§ Goal
Turn each line of the data below into an item in a numbered list, and leave out any blank lines.
____ Records supplied
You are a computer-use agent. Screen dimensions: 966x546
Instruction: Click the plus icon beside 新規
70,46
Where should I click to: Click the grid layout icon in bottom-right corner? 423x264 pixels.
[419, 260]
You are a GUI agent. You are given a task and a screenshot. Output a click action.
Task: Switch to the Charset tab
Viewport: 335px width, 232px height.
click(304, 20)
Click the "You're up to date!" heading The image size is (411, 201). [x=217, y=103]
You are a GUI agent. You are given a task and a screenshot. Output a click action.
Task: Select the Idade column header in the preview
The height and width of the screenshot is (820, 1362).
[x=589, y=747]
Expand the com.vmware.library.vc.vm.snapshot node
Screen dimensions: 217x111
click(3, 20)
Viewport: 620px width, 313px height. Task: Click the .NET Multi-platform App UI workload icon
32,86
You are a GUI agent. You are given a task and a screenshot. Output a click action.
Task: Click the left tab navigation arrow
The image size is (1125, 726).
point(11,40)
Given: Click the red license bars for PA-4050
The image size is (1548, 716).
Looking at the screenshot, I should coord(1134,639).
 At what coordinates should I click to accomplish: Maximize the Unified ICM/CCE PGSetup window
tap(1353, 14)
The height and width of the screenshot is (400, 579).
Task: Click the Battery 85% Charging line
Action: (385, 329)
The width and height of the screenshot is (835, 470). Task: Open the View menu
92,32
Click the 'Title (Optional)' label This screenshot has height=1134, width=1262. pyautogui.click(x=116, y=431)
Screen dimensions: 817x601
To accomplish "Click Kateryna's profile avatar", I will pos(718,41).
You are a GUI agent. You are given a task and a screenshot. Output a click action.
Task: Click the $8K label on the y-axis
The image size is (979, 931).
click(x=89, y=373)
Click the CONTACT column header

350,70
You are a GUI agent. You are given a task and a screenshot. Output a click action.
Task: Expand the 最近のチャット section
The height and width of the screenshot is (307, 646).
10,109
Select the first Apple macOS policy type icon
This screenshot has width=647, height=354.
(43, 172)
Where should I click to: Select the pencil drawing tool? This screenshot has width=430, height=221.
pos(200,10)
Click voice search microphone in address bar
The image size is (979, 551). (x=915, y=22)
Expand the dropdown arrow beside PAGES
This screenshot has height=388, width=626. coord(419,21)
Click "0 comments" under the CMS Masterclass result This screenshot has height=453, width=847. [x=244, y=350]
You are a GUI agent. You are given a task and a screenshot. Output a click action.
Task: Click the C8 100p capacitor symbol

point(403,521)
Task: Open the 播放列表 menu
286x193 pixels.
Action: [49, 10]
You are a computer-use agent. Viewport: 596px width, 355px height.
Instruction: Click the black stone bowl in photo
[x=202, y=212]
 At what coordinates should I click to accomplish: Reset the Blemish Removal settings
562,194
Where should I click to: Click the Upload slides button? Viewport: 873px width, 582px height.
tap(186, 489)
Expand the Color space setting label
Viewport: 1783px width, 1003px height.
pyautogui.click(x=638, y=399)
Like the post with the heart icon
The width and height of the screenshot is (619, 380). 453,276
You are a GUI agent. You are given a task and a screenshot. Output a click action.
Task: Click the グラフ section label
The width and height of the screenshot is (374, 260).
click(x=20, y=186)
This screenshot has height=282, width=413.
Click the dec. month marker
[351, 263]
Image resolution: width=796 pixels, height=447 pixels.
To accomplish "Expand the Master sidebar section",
________
§ Answer for the task
1. You are a computer-use agent. Screen dimensions: 966x546
2. Instruction: Click the plus icon beside 新規
3. 70,46
4. Where should I click to: Click the grid layout icon in bottom-right corner? 423x264 pixels.
5. [419, 260]
6. You are a GUI agent. You are given a task and a screenshot. Output a click action.
7. Task: Switch to the Charset tab
8. Viewport: 335px width, 232px height.
9. click(304, 20)
10. Click the "You're up to date!" heading The image size is (411, 201). [x=217, y=103]
11. You are a GUI agent. You are given a task and a screenshot. Output a click action.
12. Task: Select the Idade column header in the preview
13. The height and width of the screenshot is (820, 1362).
14. [x=589, y=747]
15. Expand the com.vmware.library.vc.vm.snapshot node
16. Screen dimensions: 217x111
17. click(3, 20)
18. Viewport: 620px width, 313px height. Task: Click the .NET Multi-platform App UI workload icon
19. 32,86
20. You are a GUI agent. You are given a task and a screenshot. Output a click action.
21. Task: Click the left tab navigation arrow
22. The image size is (1125, 726).
23. point(11,40)
24. Given: Click the red license bars for PA-4050
25. The image size is (1548, 716).
26. Looking at the screenshot, I should coord(1134,639).
27.  At what coordinates should I click to accomplish: Maximize the Unified ICM/CCE PGSetup window
28. tap(1353, 14)
29. The height and width of the screenshot is (400, 579).
30. Task: Click the Battery 85% Charging line
31. Action: (385, 329)
32. The width and height of the screenshot is (835, 470). Task: Open the View menu
33. 92,32
34. Click the 'Title (Optional)' label This screenshot has height=1134, width=1262. pyautogui.click(x=116, y=431)
35. Screen dimensions: 817x601
36. To accomplish "Click Kateryna's profile avatar", I will pos(718,41).
37. You are a GUI agent. You are given a task and a screenshot. Output a click action.
38. Task: Click the $8K label on the y-axis
39. The image size is (979, 931).
40. click(x=89, y=373)
41. Click the CONTACT column header
42. 350,70
43. You are a GUI agent. You are given a task and a screenshot. Output a click action.
44. Task: Expand the 最近のチャット section
45. The height and width of the screenshot is (307, 646).
46. 10,109
47. Select the first Apple macOS policy type icon
48. This screenshot has width=647, height=354.
49. (43, 172)
50. Where should I click to: Select the pencil drawing tool? This screenshot has width=430, height=221.
51. pos(200,10)
52. Click voice search microphone in address bar
53. The image size is (979, 551). (x=915, y=22)
54. Expand the dropdown arrow beside PAGES
55. This screenshot has height=388, width=626. coord(419,21)
56. Click "0 comments" under the CMS Masterclass result This screenshot has height=453, width=847. [x=244, y=350]
57. You are a GUI agent. You are given a task and a screenshot. Output a click action.
58. Task: Click the C8 100p capacitor symbol
59. point(403,521)
60. Task: Open the 播放列表 menu
61. 286x193 pixels.
62. Action: [49, 10]
63. You are a computer-use agent. Viewport: 596px width, 355px height.
64. Instruction: Click the black stone bowl in photo
65. [x=202, y=212]
66.  At what coordinates should I click to accomplish: Reset the Blemish Removal settings
67. 562,194
68. Where should I click to: Click the Upload slides button? Viewport: 873px width, 582px height.
69. tap(186, 489)
70. Expand the Color space setting label
71. Viewport: 1783px width, 1003px height.
72. pyautogui.click(x=638, y=399)
73. Like the post with the heart icon
74. The width and height of the screenshot is (619, 380). 453,276
75. You are a GUI agent. You are given a task and a screenshot. Output a click action.
76. Task: Click the グラフ section label
77. The width and height of the screenshot is (374, 260).
78. click(x=20, y=186)
79. This screenshot has height=282, width=413.
80. Click the dec. month marker
81. [351, 263]
82. Image resolution: width=796 pixels, height=447 pixels.
83. To accomplish "Expand the Master sidebar section",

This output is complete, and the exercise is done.